Eskiler, İstanbul'un taşı toprağı altın diye boşuna dememiş... Yüzyıllarca çeşitli medeniyetlere ev sahipliği yapan, uğruna savaşlar verilen İstanbul'da, gün geçmiyor ki yeni bir keşif yapılmasın. İşte o, gün yüzüne çıkan yeni keşiflerden biri Bathonea Antik Liman kenti. Avcılar ilçesine bağlı Küçükçekmece gölünün hemen kıyısında bulunan bu antik kentle, geçtiğimiz hafta İstanbul'un en sıcak gününde tanışma fırsatı bulduk. Bakmayın yeni dediğime aslında bu kazı çalışmalarının evveliyatı 15 yıla dayanıyor. Buradaki çalışmalar, Kültür ve Turizm Bakanlığı'nın izni ve İstanbul Valiliği'nin maddi desteğiyle 2009 yılında Bakanlar Kurulu kararıyla Prof. Dr. Şengül Aydıngün başkanlığında bilimsel kazılara çevrildi.
DERİN DENİZ
Kazılar sırasında Helenistik ve Roma dönemlerine tarihlenen "Büyük" ve "Küçük" olarak adlandırılan iki adet antik liman ve göl içinde kalmış bir antik deniz fenerinin izleri tespit edildi. Bu keşifle birlikte Patara'dan sonra ülkemizde ikinci antik deniz feneri tespit edilmiş oldu. Kazılarda ortaya çıkarılan Hitit izleri de büyük keşif olarak nitelendiriliyor. Çünkü kazılardaki bu keşifle Avrupa kıtasında ilk kez Hitit izlerine rastlandı. Tüm bu bilgiler ışığında 2009 yılındaki araştırma sonuçları üzerine; Amerikan Arkeoloji Enstitüsü Dergisi, İngiliz Independent Gazetesi ve Heritage Key adlı yayın organları kazı alanını "Dünyanın En Önemli Arkeolojik Keşiflerinin İlk On Listesi"ne aldı. 'Derin deniz' anlamına gelen Bathonea'da devam eden çalışmalarda, 1600 yıllık yazı hokkası ve divitten oluşan yazı takımının bulunması tüm dikkatlerin buraya yönelmesine sebep oldu.
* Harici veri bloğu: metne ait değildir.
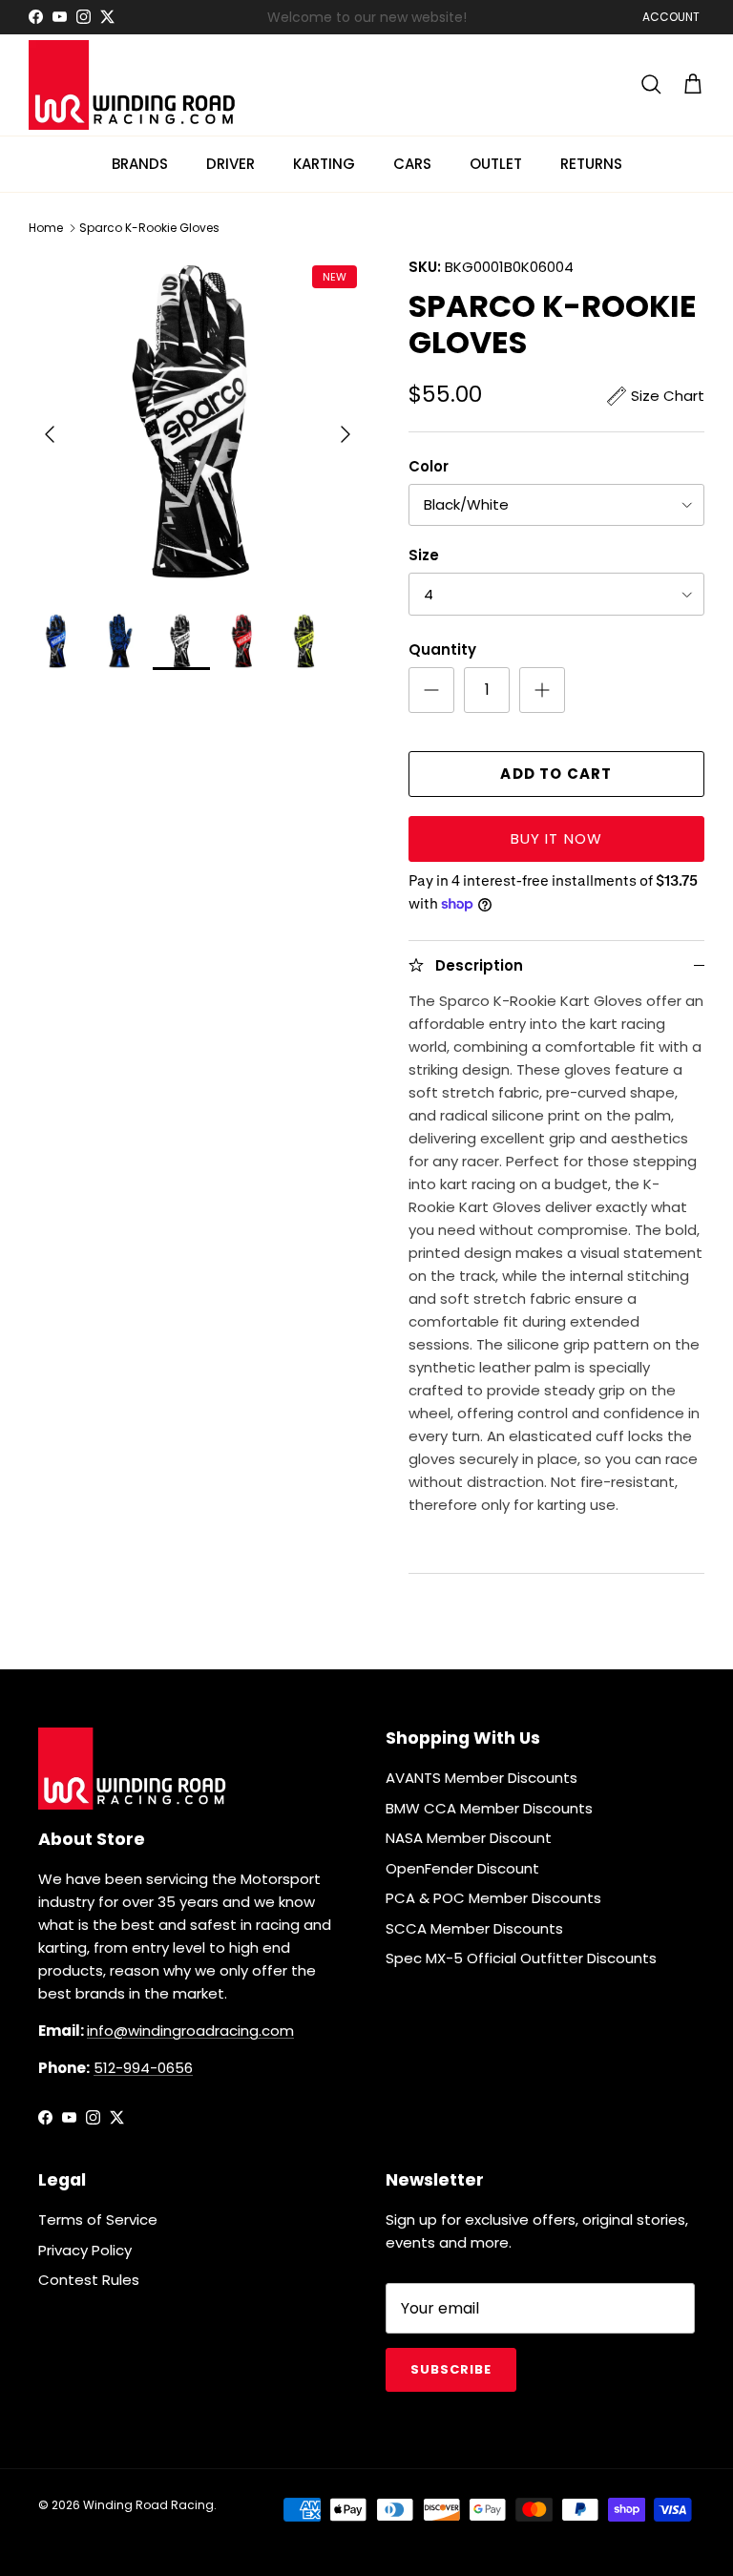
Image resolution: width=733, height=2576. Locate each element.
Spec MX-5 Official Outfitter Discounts (521, 1958)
Üzerindeki mürekkebin kırmızı ve siyah renginden bir devlet yetkilisine ait olduğu düşünülen minyatür kap, kemik yazı kalemi ve hokkanın bir arada bulunması dünyada da bir ilk olma özelliği taşıyor. Cumhurbaşkanlığı kararıyla Kültür ve Turizm Bakanlığı ile Kocaeli Üniversitesi iş birliğinde sürdürülen kazı çalışmalarına Kocaeli Üniversitesi Fen Edebiyat Fakültesi Arkeoloji Bölümü Başkan Yardımcısı Prof. Dr. Şengül Aydıngün başkanlık yapıyor. Bir kadın profesörün bu çalışmaları yürütüyor olması çok önemli. Öte yandan bilindiği üzere bu tür kazı çalışmaları oldukça maliyetli. Dolayısıyla ciddi bir devlet desteğine ve sponsora ihtiyaç duyuluyor. O noktada devreye Mercedes- Benz Türk giriyor. Kazılar iki yıldır bu marka sponsorluğunda devam ediyor. Bu destek sayesinde yerli ve yabancı bilim insanlarından oluşan yaklaşık 120 kişilik bir ekip çalışmalarını sürdüyor.
GEÇMİŞE IŞIK TUTACAK
Bizim de çalışmaları yakından görmemiz için davet edildiğimiz gün aynı zamanda bu iş birliğinin resmi imzaları atıldı. Mercedes-Benz Türk İcra Kurulu Başkanı Süer Sülün, Truva kazılarında olduğu gibi Bathonea'ya da destek vermekten duydukları memnuniyeti dile getirdi. Sülün, 'UNESCO'nun Dünya Kültür Mirası Listesi'nde yer alan Truva Antik Kenti'ndeki arkeolojik kazılar, verdiğimiz destek ile 50 yıllık bir aradan sonra 1988'de yeniden başlamıştı. Kazılara olan desteğimizi 15 yıl boyunca sürdürdük. Bathonea Antik Kenti ise İstanbul'un binlerce yıllık geçmişine ışık tutacak bir dünya mirası. Bu mirasın gelecek kuşaklara aktarılmasına destek olduğumuz için heyecan duyuyoruz" dedi. Kültür Varlıkları ve Müzeler Genel Müdürlüğü Kazılar Dairesi Başkanlığı Şube Müdürü Nihal Metin'den ise, Cumhurbaşkanı kararıyla yapılan kazıların sayısının 170'e dayandığını öğrendik. Keşifin, arkeolojik ve tarihi önemi olduğu kadar İstanbul adına da önemli bir turistik değeri olduğunu anlatmaya gerek yok. İlerleyen yıllarda İstanbul'a gelen turistin görülecek yerler listesine bir tik daha attıracak, şehirde bir gün daha fazla kalmasını sağlayacak bu antik şehrin tamamen ortaya çıkarılmasına belki bizim ömrümüz yetmeyecek ama kısa sürede ortaya çıkarılan bulgular bizi heyecanlandırmaya yetti de arttı da bile...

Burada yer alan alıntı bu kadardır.